Chief of the Luftwaffe Enforcement and Clemency Office
- In office 15 April 1943 – 4 May 1945

Chief of the Luftwaffe Personnel Office
- In office 31 January 1939 – 23 March 1943
- Preceded by: Robert Ritter von Greim
- Succeeded by: Bruno Loerzer

Personal details
- Born: Gustav Kastner 2 February 1881 Trumpfsee-Warnitz, Kingdom of Prussia, German Empire
- Died: 4 May 1945 (aged 64) Berchtesgaden, Bavaria, Nazi Germany
- Cause of death: Suicide
- Resting place: Kriegsgräberstätte [de], (Schönau am Königssee, Germany
- Spouse: Adele Kirdorf

Military service
- Allegiance: German Empire Nazi Germany
- Branch/service: Luftstreitkräfte Luftwaffe
- Years of service: 1904–1919 1935–1945
- Rank: Major (brevet) General der Flieger
- Battles/wars: World War I World War II
- Awards: German Cross, in silver Iron Cross, 1st and 2nd class War Merit Cross, 1st and 2nd class, with swords

= Gustav Kastner-Kirdorf =

German Luftwaffe general (1881–1945)

Gustav Kastner-Kirdorf (2 February 1881 – 4 May 1945) was a German professional military officer who served in the Royal Prussian Army and, after training as a pilot, fought in the First World War in the Luftstreitkräfte in both command and staff positions. During the interwar years, he helped to establish Luftwaffe in violation of the terms of the Versailles Treaty and served as the head of its personnel office from 1939 to 1943. He attained the rank of General der Flieger during the Second World War and died by suicide in the closing days of the war.

== Early life ==
Gustav Kastner was born in Trumpfsee-Warnitz in the Prussian province of Brandenburg. In 1899 he became a member of the German student corps Hevellia Berlin. Kastner enlisted in the Royal Prussian Army with Infantry Regiment 25 (1st Rhenish) as a Fahnenjunker (officer cadet) on 5 February 1904, and he was commissioned as a Leutnant in November 1904. He served with this regiment until March 1914, as a company officer and as a battalion and a regimental adjutant. He then transferred to Infantry Regiment 17 (4th Westphalian) from March to August 1914, completing pilot training in July.

== First World War ==
With the outbreak of the First World War, Kastner served from August to September 1914 as a general staff officer and commander of the aviation detachment of the XIV Army Corps. He then served as a pilot and observer in Field Aviation Detachment 39 from September to November 1914. Next posted to the carrier pigeon detachment in Ostend, he became its commander from February to April 1915. He then served as commander of Field Aviation Detachment 62 until August 1915 when he was promoted to commander of Combat Squadron 2. In August 1916, he relinquished this command and joined the staff of the air force commander of the 1st Army. On 1 December 1916, Kastner was made a department head on the staff of the commanding general of the Luftstreitkräfte, holding this position until January 1919. During the war, he was awarded the Iron Cross, 1st and 2nd class. After his September 1917 marriage to Adele Kirdorf, the daughter of the mining industrialist Adolph Kirdorf, he changed his surname to Kastner-Kirdorf at the request of his father-in-law. He became the commander of the air base at Neuruppin in January 1919 but left military service on 8 June with the brevet rank of Major.

== Reichswehr ==
On 1 August 1927, Kastner-Kirdorf was hired as a civilian employee of the Reichswehr. Since the existence of a German air force was banned by the terms of the Versailles Treaty, he engaged in secret aviation training in the Soviet Union until September 1930. After his return to Germany, he was appointed head of the advertising department of the German Air Sports Association on 1 October 1930, a position he held until the end of March 1934. This organization functioned as a covert means of developing military aviation by provided training for future air force pilots and personnel under the guise of civilian aviation activities.

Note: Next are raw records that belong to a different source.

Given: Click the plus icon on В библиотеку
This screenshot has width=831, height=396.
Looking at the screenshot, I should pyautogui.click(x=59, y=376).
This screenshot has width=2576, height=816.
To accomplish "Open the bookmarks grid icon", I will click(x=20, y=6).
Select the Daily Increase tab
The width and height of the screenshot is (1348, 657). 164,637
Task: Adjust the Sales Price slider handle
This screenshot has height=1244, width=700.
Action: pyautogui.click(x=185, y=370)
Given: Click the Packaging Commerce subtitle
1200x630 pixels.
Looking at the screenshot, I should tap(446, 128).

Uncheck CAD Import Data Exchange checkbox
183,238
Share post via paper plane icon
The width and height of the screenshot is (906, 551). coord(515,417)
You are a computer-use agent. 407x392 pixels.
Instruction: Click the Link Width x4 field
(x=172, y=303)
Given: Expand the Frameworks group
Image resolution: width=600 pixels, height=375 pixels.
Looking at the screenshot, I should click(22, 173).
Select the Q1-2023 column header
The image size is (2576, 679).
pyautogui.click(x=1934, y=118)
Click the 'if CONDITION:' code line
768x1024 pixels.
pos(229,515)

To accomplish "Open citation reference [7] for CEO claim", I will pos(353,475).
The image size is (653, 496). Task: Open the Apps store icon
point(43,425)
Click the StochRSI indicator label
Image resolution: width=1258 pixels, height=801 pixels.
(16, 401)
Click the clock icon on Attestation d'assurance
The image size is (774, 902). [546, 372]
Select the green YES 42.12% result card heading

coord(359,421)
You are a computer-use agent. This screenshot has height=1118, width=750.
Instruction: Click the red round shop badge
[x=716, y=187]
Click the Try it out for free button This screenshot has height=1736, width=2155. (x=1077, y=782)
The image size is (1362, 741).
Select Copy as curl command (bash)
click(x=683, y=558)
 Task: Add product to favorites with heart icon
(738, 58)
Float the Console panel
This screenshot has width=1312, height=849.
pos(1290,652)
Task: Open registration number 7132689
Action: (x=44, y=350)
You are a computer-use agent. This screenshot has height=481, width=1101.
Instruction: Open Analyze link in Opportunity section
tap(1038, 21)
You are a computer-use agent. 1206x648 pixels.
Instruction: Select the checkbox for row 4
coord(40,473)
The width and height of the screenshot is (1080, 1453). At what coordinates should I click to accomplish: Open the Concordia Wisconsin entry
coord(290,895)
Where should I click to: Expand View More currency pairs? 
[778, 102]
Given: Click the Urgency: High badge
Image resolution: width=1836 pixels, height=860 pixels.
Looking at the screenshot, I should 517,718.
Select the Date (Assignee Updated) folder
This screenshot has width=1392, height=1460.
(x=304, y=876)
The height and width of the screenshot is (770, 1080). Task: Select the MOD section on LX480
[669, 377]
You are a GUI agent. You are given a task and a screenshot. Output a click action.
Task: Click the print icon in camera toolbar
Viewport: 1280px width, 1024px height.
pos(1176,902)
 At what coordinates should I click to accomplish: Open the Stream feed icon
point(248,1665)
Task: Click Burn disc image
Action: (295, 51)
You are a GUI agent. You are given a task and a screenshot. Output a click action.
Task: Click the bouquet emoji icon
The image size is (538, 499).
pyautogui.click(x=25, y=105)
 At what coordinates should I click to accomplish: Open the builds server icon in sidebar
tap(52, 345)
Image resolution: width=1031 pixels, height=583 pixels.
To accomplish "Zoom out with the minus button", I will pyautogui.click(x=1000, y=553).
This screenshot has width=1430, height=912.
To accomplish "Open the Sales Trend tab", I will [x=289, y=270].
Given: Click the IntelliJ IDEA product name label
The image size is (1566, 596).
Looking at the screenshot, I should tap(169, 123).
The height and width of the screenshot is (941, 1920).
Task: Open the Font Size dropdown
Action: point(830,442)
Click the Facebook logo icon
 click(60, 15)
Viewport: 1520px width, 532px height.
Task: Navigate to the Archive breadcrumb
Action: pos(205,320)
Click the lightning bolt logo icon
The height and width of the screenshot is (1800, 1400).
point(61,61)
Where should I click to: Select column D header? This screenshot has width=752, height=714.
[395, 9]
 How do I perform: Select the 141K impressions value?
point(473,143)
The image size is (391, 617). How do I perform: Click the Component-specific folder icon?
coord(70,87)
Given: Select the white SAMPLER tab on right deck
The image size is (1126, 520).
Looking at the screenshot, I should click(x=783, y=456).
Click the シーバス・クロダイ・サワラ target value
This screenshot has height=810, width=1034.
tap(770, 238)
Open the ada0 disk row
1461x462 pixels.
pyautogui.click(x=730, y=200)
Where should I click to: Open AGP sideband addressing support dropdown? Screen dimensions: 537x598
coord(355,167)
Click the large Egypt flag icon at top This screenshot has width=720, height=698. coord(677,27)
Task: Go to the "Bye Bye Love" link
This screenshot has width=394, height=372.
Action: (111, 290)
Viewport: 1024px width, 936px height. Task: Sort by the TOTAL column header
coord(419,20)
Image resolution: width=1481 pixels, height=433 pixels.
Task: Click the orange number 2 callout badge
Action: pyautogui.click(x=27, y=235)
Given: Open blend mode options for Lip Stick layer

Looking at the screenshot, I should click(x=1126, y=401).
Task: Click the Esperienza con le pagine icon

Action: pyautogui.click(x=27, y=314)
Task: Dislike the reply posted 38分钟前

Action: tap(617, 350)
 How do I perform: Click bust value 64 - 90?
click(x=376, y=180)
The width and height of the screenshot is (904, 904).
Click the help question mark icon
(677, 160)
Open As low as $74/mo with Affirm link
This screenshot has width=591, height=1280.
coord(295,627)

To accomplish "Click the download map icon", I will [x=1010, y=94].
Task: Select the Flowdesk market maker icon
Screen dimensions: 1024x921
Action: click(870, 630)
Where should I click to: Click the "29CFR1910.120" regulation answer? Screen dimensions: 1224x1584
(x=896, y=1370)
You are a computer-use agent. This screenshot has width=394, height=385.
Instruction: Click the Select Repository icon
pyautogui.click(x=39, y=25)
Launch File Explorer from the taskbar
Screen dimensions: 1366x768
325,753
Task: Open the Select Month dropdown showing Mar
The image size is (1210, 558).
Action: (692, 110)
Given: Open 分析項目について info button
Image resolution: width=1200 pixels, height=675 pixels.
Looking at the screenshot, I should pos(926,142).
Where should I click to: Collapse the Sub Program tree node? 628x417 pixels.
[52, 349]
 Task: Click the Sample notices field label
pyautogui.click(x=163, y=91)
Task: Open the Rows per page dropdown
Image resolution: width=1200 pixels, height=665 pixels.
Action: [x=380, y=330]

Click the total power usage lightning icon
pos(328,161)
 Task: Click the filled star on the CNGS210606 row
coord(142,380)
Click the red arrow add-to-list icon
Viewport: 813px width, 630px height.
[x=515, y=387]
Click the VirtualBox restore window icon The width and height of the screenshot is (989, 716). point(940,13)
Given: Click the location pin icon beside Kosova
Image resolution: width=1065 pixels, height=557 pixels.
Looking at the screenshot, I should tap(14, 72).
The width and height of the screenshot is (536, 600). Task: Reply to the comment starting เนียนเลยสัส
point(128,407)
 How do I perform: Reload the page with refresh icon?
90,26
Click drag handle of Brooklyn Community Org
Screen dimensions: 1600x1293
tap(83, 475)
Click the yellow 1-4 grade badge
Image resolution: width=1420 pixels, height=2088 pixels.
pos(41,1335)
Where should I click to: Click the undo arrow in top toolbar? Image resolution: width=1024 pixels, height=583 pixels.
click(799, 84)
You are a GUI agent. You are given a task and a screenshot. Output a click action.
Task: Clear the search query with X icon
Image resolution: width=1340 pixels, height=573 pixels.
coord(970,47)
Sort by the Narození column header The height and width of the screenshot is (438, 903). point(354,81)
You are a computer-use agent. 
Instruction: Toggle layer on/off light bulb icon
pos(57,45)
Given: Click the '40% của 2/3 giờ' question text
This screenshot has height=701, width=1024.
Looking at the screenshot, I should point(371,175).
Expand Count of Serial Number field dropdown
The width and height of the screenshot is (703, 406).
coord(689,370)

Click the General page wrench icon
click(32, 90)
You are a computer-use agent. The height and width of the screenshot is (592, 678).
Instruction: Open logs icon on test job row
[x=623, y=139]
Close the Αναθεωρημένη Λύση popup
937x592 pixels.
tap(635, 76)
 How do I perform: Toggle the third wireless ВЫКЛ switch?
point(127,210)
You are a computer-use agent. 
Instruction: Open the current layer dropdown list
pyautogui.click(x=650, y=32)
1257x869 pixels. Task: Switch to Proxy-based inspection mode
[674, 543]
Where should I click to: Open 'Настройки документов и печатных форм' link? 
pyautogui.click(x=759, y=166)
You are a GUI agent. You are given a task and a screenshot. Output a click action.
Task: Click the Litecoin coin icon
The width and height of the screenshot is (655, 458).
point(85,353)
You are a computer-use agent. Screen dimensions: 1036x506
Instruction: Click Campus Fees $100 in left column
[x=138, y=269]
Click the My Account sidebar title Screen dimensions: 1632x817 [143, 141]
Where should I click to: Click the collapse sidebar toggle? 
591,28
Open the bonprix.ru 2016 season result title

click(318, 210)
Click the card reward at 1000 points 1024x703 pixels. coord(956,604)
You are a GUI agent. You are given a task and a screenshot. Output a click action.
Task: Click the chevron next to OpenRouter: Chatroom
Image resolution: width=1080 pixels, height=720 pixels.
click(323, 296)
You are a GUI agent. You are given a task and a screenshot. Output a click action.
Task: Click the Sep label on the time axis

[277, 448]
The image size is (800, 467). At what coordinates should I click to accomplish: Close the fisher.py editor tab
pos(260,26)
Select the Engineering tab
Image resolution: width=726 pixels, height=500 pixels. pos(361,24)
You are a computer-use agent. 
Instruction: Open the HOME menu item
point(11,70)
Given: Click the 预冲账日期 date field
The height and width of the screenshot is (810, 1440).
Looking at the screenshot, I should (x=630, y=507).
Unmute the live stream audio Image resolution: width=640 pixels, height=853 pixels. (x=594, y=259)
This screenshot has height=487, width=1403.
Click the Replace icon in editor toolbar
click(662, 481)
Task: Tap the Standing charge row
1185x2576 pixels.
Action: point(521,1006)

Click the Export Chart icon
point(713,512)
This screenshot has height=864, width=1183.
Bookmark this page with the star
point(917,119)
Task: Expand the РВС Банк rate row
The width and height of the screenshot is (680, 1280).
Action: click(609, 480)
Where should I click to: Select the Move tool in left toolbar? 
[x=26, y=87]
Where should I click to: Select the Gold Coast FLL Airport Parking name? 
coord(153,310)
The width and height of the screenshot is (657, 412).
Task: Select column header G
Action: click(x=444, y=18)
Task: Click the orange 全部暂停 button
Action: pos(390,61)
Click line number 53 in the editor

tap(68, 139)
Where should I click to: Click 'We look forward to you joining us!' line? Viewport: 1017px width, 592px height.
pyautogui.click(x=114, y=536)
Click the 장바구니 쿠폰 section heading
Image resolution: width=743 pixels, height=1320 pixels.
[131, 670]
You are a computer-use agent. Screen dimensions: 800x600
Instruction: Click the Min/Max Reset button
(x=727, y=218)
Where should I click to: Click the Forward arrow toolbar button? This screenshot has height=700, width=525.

== Luftwaffe and the Second World War ==
On 1 April 1934, Kastner-Kirdorf was appointed as the leader of the flight readiness unit in the Reich Ministry of Aviation (RLM), where he worked on establishing the Luftwaffe. During this time, he also served as air base commander at Staaken on the outskirts of Berlin, from July 1934 to the end of June 1938. From July to October 1938, Kastner-Kirdorf was commander of Flight School 3 before being appointed Higher Air Training Commander III through the end of 1938. He returned to the RLM where he remained throughout the entirety of the Second World War, being appointed as the Chief of the Luftwaffe Personnel Office on 31 January 1939. Promoted to General der Flieger on 1 July 1941, he remained head of personnel through 23 March 1943. On 15 April 1943, he was made Chief of the Luftwaffe Office for Enforcement and Clemency Matters, holding this position until his death in the closing days of the war.

== Death ==
On 4 May 1945, Kastner-Kirdorf committed suicide by shooting himself in the head. In his book, Beyond Band of Brothers: The War Memoirs of Major Dick Winters, Richard Winters recounts finding Kastner-Kirdorf's body with a Luger pistol still in his hand in Hermann Göring's private compound at Berchtesgaden. A photo of his corpse was taken by American photographer Lee Miller.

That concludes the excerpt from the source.